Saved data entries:
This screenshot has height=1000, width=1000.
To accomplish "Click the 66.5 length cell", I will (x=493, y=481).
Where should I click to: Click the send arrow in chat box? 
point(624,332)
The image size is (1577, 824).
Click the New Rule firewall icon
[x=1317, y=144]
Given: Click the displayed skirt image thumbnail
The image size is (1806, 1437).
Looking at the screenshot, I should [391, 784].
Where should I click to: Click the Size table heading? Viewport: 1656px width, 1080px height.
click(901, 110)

§ Work instructions
Please print exactly the lines from the one containing "The image size is (1806, 1437)." through the last line of the records, both included, and nothing else.

§ Response
The image size is (1806, 1437).
Looking at the screenshot, I should [391, 784].
Where should I click to: Click the Size table heading? Viewport: 1656px width, 1080px height.
click(901, 110)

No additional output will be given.